Silverman2 Though your plan requires 'no new taxes,' it does ask for a tax subsity that will take money out of our local economy. What do you say to fans who are wondering why they should support the subsidy when the chief financial beneficiaries are a group of New York multimillionaires? -- Paul D. Schulz

(Pictured: Michael Kalt, left, and Matt Silverman. Times photo - John Pendygraft. Click to enlarge.)

MS:  It will not take money out of the local economy.  It should add to it, and we'll be able to demonstrate that more fully once the financing plan is developed.  We are talking about a development that would not otherwise exist, an amenity that will not only draw visitors from throughout Tampa Bay but also provide a new economic driver for the City and County.  Our ownership is committed to running the Rays as a breakeven business.  All revenues generated by the business are reinvested in the business whether it's in Major League Payroll, International Operations or Tropicana Field upkeep.

Instead of investing so much money, time and effort into changing the bay near the new ballpark, how about a high fence similar to Fenway? -- Rich Perry, St. Pete

MK:  A high fence won't solve the issue.  Without relocating Bayshore, we'd be looking at a seriously compromised dimension down the RF line (probably something shorter than 270 feet).  Moreover, we tried to design the ballpark with an eye towards preserving views of the waterfront, not blocking them off with a huge wall.

Has Mr. Silverman ever walked 15 blocks in the August afternoon humidity in St. Pete, as he wants Rays patrons to do? -- Dave Butcher Towzey

MS:  The distances we're talking about are much shorter than 15 blocks.  Many fans currently walk long distances to Tropicana Field today, either from our parking lots or from private ones.  The walks to the new park would be of similar distance.  Growing up in Texas, I frequently attended games in Arlington where we'd park at the Six Flags remote lots and walk in the 100 degree heat to the ballpark.  What we have in St. Pete is significantly more tolerable than that. 

We will continue to make ourselves available to answer your questions about these projects.  Please check for updated information on these projects including dates and times of public outreach meetings. Thanks for the questions and for your interest in these projects.
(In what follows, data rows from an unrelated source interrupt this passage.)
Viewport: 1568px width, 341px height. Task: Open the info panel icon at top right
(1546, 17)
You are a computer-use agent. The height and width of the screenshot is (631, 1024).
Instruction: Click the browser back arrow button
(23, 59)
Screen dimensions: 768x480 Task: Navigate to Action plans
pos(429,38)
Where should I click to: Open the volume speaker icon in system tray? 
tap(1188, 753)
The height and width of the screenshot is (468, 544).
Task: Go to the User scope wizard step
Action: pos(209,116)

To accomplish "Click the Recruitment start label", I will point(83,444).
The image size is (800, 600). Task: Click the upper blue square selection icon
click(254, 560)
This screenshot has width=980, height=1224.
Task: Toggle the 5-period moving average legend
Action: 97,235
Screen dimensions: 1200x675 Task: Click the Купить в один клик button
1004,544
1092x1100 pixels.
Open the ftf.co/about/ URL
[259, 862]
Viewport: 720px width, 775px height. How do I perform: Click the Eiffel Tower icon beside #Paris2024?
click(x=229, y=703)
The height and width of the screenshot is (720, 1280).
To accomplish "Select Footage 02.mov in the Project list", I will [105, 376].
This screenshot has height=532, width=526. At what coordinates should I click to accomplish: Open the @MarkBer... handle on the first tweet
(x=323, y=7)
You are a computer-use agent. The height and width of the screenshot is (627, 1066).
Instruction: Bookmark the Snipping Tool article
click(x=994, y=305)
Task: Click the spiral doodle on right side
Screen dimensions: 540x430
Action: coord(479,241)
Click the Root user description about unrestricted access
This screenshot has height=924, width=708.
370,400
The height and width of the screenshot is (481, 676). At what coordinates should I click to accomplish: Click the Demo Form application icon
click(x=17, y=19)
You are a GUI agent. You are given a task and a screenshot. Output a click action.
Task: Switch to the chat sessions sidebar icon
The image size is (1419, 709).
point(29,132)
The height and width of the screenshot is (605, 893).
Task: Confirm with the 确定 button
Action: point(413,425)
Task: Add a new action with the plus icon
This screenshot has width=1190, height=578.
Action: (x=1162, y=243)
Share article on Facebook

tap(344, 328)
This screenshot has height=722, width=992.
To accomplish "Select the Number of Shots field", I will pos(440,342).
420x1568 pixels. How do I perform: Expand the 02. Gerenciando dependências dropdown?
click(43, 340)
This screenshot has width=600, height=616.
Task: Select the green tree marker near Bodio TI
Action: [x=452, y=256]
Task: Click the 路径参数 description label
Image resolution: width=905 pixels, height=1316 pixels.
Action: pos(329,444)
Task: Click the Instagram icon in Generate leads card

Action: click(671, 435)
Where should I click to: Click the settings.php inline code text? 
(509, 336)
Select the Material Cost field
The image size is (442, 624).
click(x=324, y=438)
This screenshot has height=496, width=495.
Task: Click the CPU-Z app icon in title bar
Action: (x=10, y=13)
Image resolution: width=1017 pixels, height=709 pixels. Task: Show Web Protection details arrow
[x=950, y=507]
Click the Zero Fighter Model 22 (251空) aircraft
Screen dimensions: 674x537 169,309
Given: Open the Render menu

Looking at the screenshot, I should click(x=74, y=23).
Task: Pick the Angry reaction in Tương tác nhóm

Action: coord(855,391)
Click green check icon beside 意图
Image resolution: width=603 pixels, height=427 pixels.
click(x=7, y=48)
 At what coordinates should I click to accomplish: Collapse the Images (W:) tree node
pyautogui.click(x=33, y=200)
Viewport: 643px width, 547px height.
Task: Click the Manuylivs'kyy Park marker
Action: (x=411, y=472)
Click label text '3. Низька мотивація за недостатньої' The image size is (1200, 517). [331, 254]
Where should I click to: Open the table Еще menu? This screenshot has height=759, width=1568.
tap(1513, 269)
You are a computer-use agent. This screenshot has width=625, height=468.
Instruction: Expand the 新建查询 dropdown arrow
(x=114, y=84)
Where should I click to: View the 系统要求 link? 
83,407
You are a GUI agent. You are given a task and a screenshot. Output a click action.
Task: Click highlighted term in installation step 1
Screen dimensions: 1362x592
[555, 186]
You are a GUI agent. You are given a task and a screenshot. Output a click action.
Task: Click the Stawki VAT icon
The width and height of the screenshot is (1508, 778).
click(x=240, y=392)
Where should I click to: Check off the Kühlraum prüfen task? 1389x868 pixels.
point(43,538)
That's all we have time for today, as we tried to mix in some of the live questions and those that were sent in ahead of time. About 20 questions were answered and we received more than 80 comments, as Michael Kalt and Matt Silverman stuck around for an additional half-hour. We'll try to get a few more answered in the near future and post those as well.  Additional comments are welcome and we will try to do this again sometime. Thanks for taking a look - Marc Topkin, Times staff writer.